Genome-Wide Association Study for Serum Complement C3 and C4 Levels in Healthy Chinese Subjects

Xiaobo Yang, Jielin Sun, Yong Gao, Aihua Tan, Haiying Zhang, Yanling Hu, Junjie Feng, Xue Qin, Sha Tao, Zhuo Chen, Seong Tae Kim, Tao Peng, Ming Liao, Xiaoling Lin, Zengfeng Zhang, Minzhong Tang, Li Li, Linjian Mo, Zhengjia Liang, Deyi ShiZhang Huang, Xianghua Huang, Ming Liu, Qian Liu, Shijun Zhang, Jeffrey M. Trent, S. Lilly Zheng, Jianfeng Xu, Zengnan Mo

Research output: Contribution to journalArticlepeer-review

32 Scopus citations

Abstract

Complement C3 and C4 play key roles in the main physiological activities of complement system, and their deficiencies or over-expression are associated with many clinical infectious or immunity diseases. A two-stage genome-wide association study (GWAS) was performed for serum levels of C3 and C4. The first stage was conducted in 1,999 healthy Chinese men, and the second stage was performed in an additional 1,496 subjects. We identified two SNPs, rs3753394 in CFH gene and rs3745567 in C3 gene, that are significantly associated with serum C3 levels at a genome-wide significance level (P = 7.33×10-11 and P = 1.83×10-9, respectively). For C4, one large genomic region on chromosome 6p21.3 is significantly associated with serum C4 levels. Two SNPs (rs1052693 and rs11575839) were located in the MHC class I area that include HLA-A, HLA-C, and HLA-B genes. Two SNPs (rs2075799 and rs2857009) were located 5′ and 3′ of C4 gene. The other four SNPs, rs2071278, rs3763317, rs9276606, and rs241428, were located in the MHC class II region that includes HLA-DRA, HLA-DRB, and HLA-DQB genes.
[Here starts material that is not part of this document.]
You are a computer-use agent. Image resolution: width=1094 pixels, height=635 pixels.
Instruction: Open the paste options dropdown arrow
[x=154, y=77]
The combined P-values for those eight SNPs ranged from 3.19×10-22 to 5.62×10-97. HBsAg-positive subjects have significantly lower C3 and C4 protein concentrations compared with HBsAg-negative subjects (P<0.05). Our study is the first GWAS report which shows genetic components influence the levels of complement C3 and C4. Our significant findings provide novel insights of their related autoimmune, infectious diseases, and molecular mechanisms.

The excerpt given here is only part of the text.